As the morning wears on, I am asking myself why I am even grieving the loss of this relationship? I mean, seriously? This man in unscrupulous, he told me he was bad, but by all that is holy, I never believed anyone could do this to anyone else. It’s monstrous. What is there to grieve? Betty Boop did me a HUGE favor, showing up on the scene, needing to use him for something else. HUGE.
Thank you Betty Boop.
For two days of pain, I will save a lifetime of any more pain from this man. There will be no more chances to “take another little piece of my heart, now baby.” Imagine if this had gone on, if she had wanted to stay married to her “revenge” husband, and he had visited me in Florida? What terror might he have visited on me then? And between now and then?

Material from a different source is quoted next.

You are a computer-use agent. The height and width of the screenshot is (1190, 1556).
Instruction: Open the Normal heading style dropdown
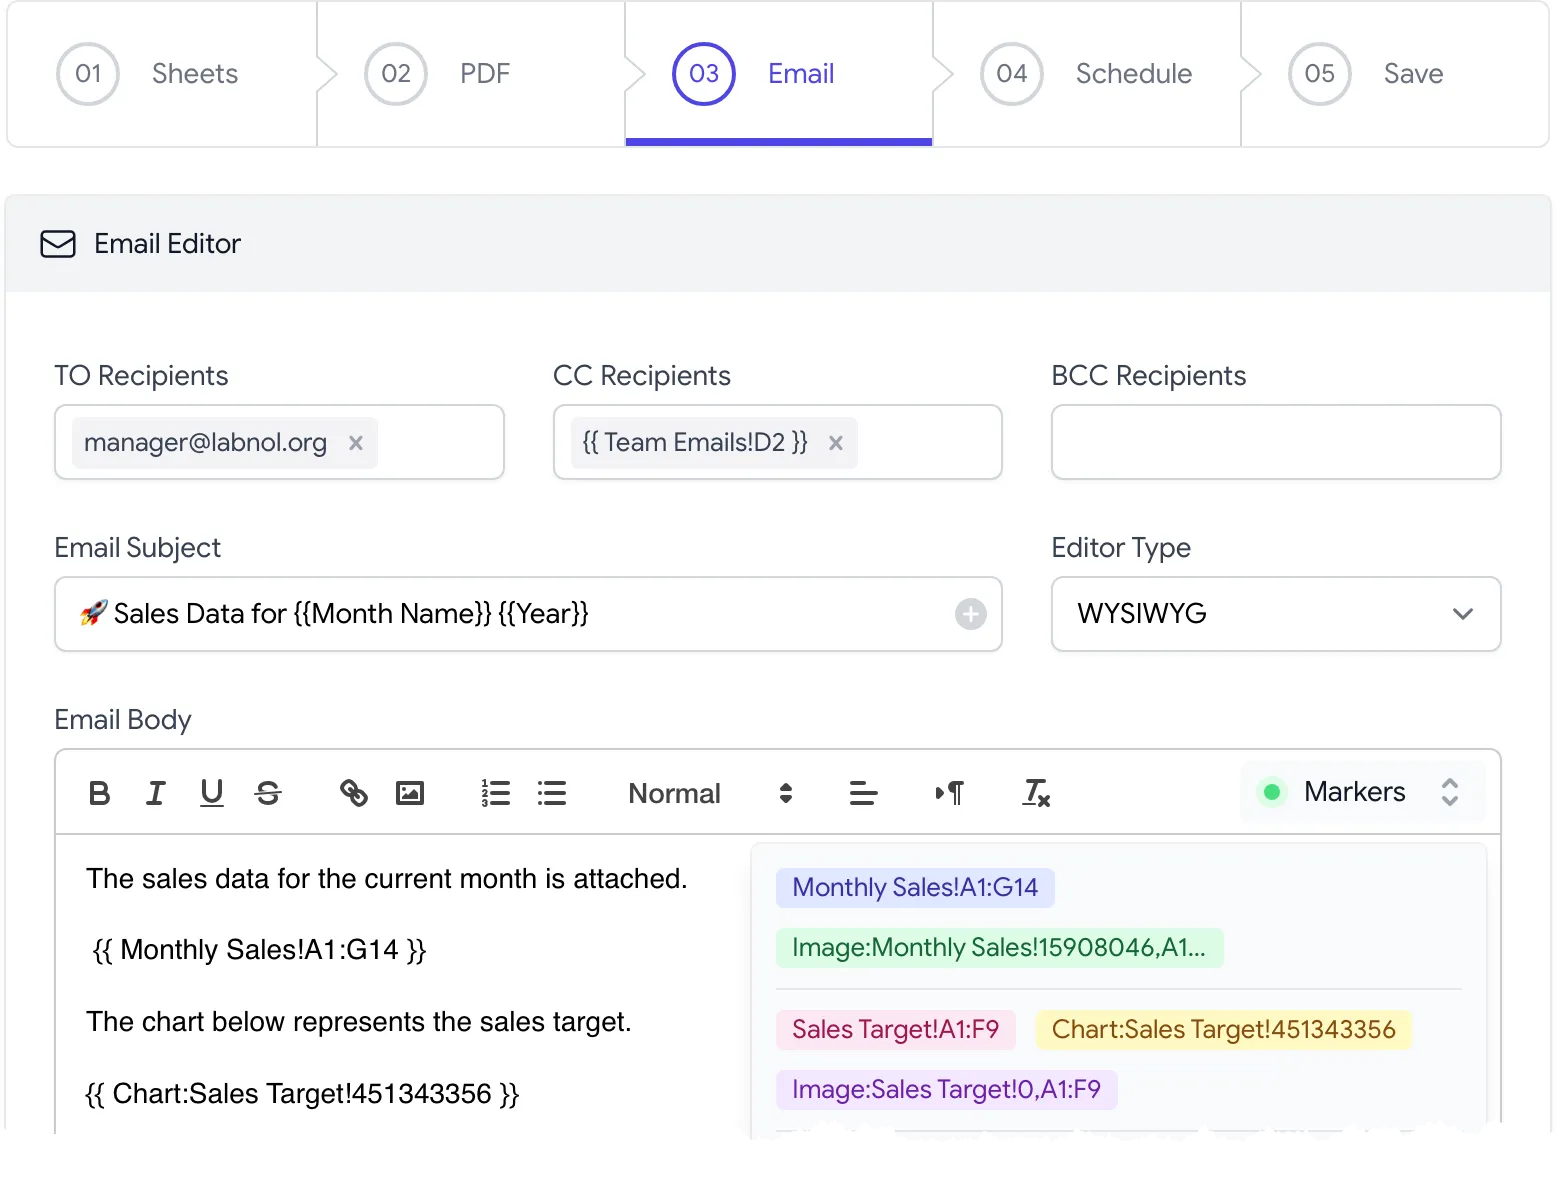(709, 793)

Why would any sane person want anything to do with this guy? You’d have to be as sociopathic as him, and I have no doubt she is, with her history. She played him one up, she used him better than he used her. Two complete losers in my book.
God, I got off easy. With only a little loss of my dignity, and self esteem. Thank God, he wanted to be on his own this summer, and didn’t use the summer to suck me in deeper. Thank God. Everything happens for a reason, doesn’t it?
I am disgusted with myself (but I’ll get over it) for ever giving him the time of day, for ever lavishing the love on him that I did. For ever thinking he was capable of being a decent human being. But you know…all I did was love him. I did nothing evil, or mean, or hurtful to him.
Although, I’m sure when he reads this, he will say I’m crucifying him. Because he only sees what he feels, he is incapable of seeing what another feels, or of seeing and being accountable for the damage he does to innocent people.
Maybe if I’m lucky, he’ll get angry enough at me to stop reading my blog. I wish he would. Go on about his business with Betty Boop, I’m sure there is an urgent need for him there. A new car, a divorce that needs paying for. Of course, first she’ll have to schmooze him, but I give her credit, on being able to do what she did on his birthday in January of last year when he was diagnosed with cancer, after she got a new kitchen out of him. Well played Betty Boop. I’m sure he deserved it. And he’s right back in for more. You sure are good at it, girl.
When clarity comes, it comes like a hurricane force wind. So happy to be free.